The task:
Return exactly the lines from the line containing "826x894 pixels. Task: Click" to the line containing "point(551,107)", both included.
--- Start Extracted material ---
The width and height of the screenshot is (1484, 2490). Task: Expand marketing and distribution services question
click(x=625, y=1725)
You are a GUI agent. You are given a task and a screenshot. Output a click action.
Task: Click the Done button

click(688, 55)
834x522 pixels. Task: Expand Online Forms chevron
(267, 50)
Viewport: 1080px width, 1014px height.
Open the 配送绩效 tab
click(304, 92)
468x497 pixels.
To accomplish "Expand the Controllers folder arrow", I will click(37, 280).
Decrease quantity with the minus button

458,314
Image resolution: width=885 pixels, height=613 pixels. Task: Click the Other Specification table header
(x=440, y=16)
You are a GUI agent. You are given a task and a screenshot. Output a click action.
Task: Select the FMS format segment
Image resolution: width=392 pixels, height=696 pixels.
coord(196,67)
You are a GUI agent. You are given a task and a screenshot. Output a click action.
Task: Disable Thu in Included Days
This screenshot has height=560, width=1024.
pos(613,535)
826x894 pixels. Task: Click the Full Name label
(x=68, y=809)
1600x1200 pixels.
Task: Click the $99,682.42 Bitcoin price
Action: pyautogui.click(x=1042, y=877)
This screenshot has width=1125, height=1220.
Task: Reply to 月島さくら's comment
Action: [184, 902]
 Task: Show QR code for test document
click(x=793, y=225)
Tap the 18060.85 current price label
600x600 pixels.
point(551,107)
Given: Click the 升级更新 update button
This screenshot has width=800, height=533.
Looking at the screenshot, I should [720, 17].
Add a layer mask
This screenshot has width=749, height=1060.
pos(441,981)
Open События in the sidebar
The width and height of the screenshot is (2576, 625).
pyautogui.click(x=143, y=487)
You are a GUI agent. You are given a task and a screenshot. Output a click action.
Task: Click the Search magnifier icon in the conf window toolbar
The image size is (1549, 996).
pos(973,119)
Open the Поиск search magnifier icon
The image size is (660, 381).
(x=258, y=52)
--- End Extracted material ---
Task solution:
826x894 pixels. Task: Click the Full Name label
(x=68, y=809)
1600x1200 pixels.
Task: Click the $99,682.42 Bitcoin price
Action: pyautogui.click(x=1042, y=877)
This screenshot has width=1125, height=1220.
Task: Reply to 月島さくら's comment
Action: [184, 902]
 Task: Show QR code for test document
click(x=793, y=225)
Tap the 18060.85 current price label
600x600 pixels.
point(551,107)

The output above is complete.